Tourists as Voyeurs: Festivals, Dancing Women, and Shamans
In the afore mentioned light-fiction-feeding-ethnic tourism the Kalasha are very idealised. The special emphasis on their animism (‘Naturreligion’) and figural art and, above all, on their festivals, rituals, and dances, is noticeable. As main attractions, the experience of the spring festival and the dances of female groups and shamans are extolled. In brochures of Studiosus Studienreisen ‘The Special Tour — The Spring Festival in Chitral’ is one of the headlines. This event is called one of ‘the few original nonfestivities in our age.’ It is concealed that the local Pakistani travel agency has to pay its contribution to the administration in Chitral Town.

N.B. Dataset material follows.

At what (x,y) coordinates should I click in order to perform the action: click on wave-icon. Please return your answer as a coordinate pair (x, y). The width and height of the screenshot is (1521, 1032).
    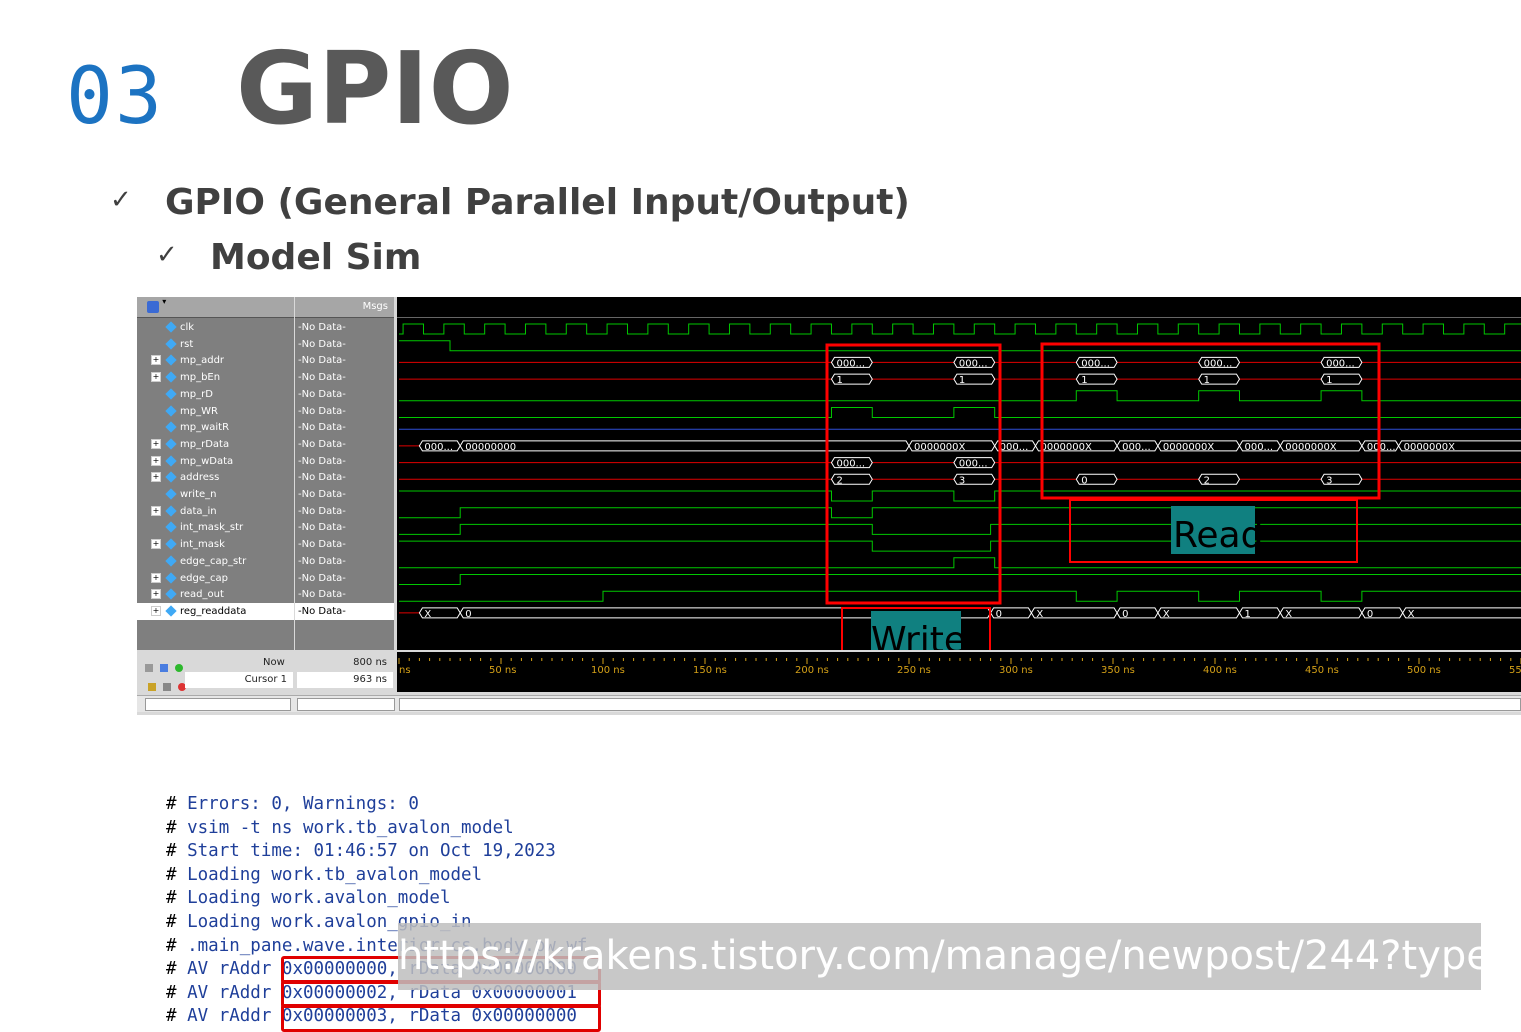
    Looking at the image, I should click on (164, 668).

The Kalasha women have the reputation of being especially beautiful and elegant. A.B. Rajput writes for example: ‘Beaming with healthiness and favoured by a clear and fresh complexion, the women can be counted among the most appealing representatives of female beauty’ (1964: 3). In a trekking-guide it can be read: ‘The Kalash women are often very attractive and have an outgoing manner that is disarming, delightful, and unexpected in a region where purdah is generally practiced’ (Swift 1990: 93).
For photographs for tourists they mostly pose only for money, which is sometimes decently mentioned. Women of the still pagan Kalasha, not commiting themselves to purdah rules, have also attracted the curiosity of the Pakistani tourists, who — in the feeling of absolute liberty — want to admire and photograph the women extensively’ (Jettmar 1975: 327).